Yakel Akel (my Arabic for “To Eat Food”)

When I return home, I’ll think about this place and miss the food. In the past three months I’ve stuffed my face full of dates, coffee from cardamom, unusual fruit juices, olives, honey, pastries with pistachios, creamy dairy products, hummus and its look-alikes, and all that delicious Arabic bread that nearly yanks your teeth out when you bite it. I’ve even done the near-impossible: polished off an entire gallon of buttermilk by myself in less than two weeks! Yeah. I know. I still can’t believe it, either. It’s just so surprisingly delicious if you dump in raspberry juice.

I’ll miss all those foods, but even more than that, I’ll miss the memories that have nothing to do with typical Middle Eastern foods and everything to do with my experience here. King Faisal Hospital’s social scene almost always involves food, as any good social scene should. The only difference is that unlike most social scenes I’m used to, this one comes with a strong, authentic international taste that I can’t find in most places I’ve called home. My new friends here come from all over the world, and we all share our favorite dishes with each other. Foods that I’ve only eaten in restaurants seem so natural for them to cook, probably because their mothers taught them how to cook it when they were little and they’ve been making it ever since. The lack of exotic pretense erases all the food’s elegance, and replaces it with an extra helping of "cool." The fact that people really eat like that every day adds to the overall experience of living somewhere far, far away. The assortment of layers, flavors and spices in both food and cultures adds to the fun of my adventure.

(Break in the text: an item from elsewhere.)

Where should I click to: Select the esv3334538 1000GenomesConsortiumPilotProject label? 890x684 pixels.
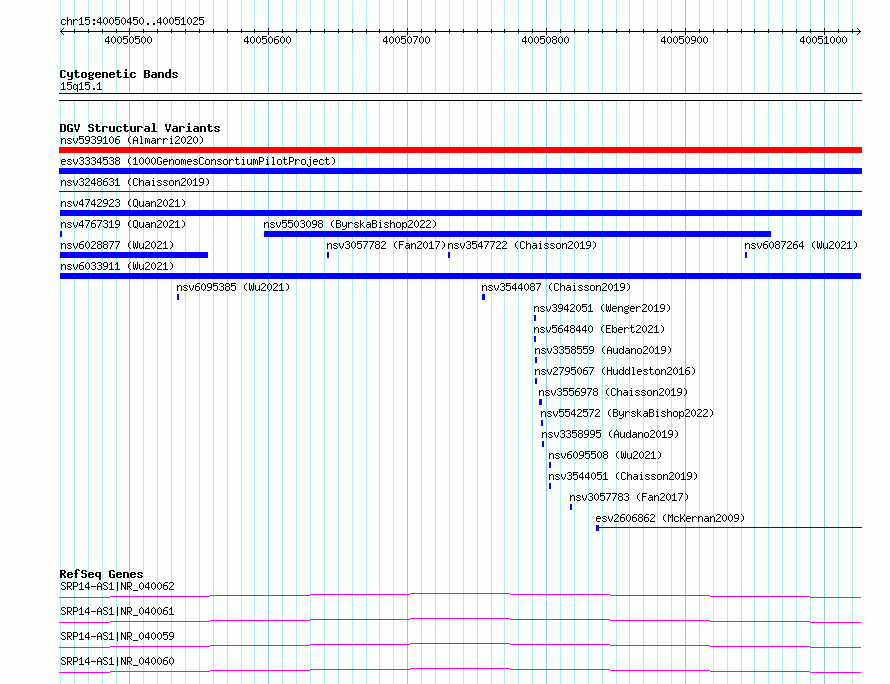[x=198, y=161]
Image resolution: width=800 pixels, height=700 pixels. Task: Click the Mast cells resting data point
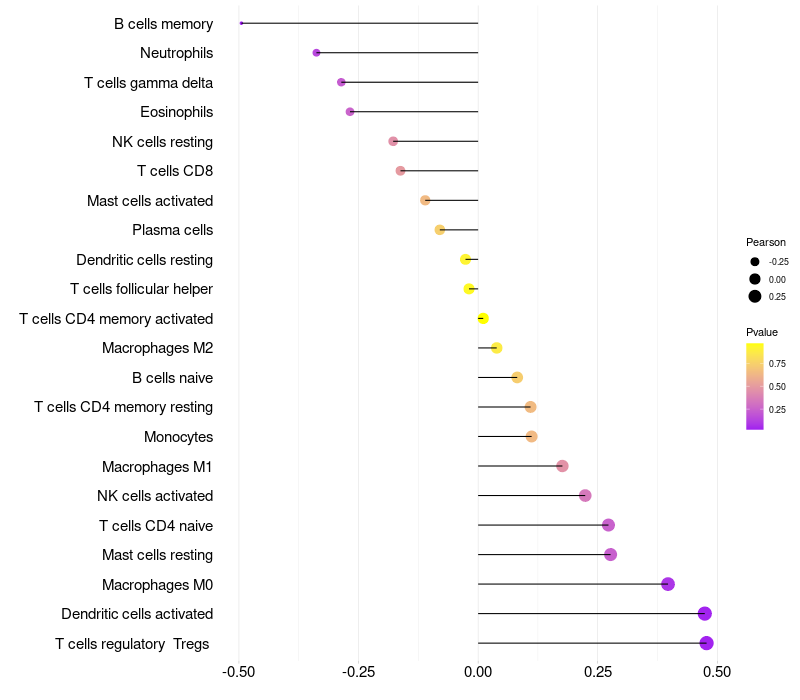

When I’m the only American in a room eating something distinctly un-American, I sometimes get a little tingly thinking how surreal my life feels. Even little things, like drinking English Breakfast tea with an English woman makes me smile. Admittedly, my ingrained inhibitions can’t always stomach all the international flair, like eating jazzed up beef liver for breakfast or something overly chewy from a mysterious place in a cow’s GI tract, but cooking for myself long enough stamped out all the picky eating habits I enjoyed as a kid. I’ve done a good job of eating everything I see, even if I have a sneaky suspicion that I won’t like it. Those times I don’t mind being wrong, and lucky for me. It would suck if I missed out on a delicious glass or ten of buttermilk mixed with raspberry juice!